Optimal Transcranial Electrical Stimulation for Tumor Treating

I conducted this project with a CICPBA trainee fellowship, in LEICI Institute at Universidad Nacional de La Plata during 2023 year, as undergraduate thesis for telecommunications engineering.

Transcranial electrical stimulation (tES) is a field that investigates the effects of applying low-intensity electrical currents to the human brain using electrodes placed on the scalp. Tumor Treating Fields (TTFields) is one application of tES, that consists of applying alternating electric fields (∼300KHz) to a tumoral region to arrest its growth. The physiological principle is that cancer cells are killed during mitosis if the fields are aligned with the cell subdivision direction. The conventional protocol involves switching between two ad-hoc and intuitive anterior-posterior and left-right stimulation patterns.
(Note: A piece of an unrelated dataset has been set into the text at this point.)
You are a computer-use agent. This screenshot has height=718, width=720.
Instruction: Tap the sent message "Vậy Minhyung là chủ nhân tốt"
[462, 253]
The problem is that these patterns do not consider the tumor location, nor the geometrical and electrical properties of the different tissues of the brain that affect the electric field. There are techniques to mitigate or reduce these problems and get the best possible electric field within the tumor. This is known as optimization. However, this technique has not been studied or applied to TTFields.

In this project, I have generated realistic human head models in MATLAB, solved Maxwell’s equations using the Finite Element Method, developed and applied spatial optimization to enhance TTFields, and lastly, I developed an statistical model to estimate the probability of kill the cancer cell, to quantify the enhancement of the method.

More details with mathematics are going to be written here in the future.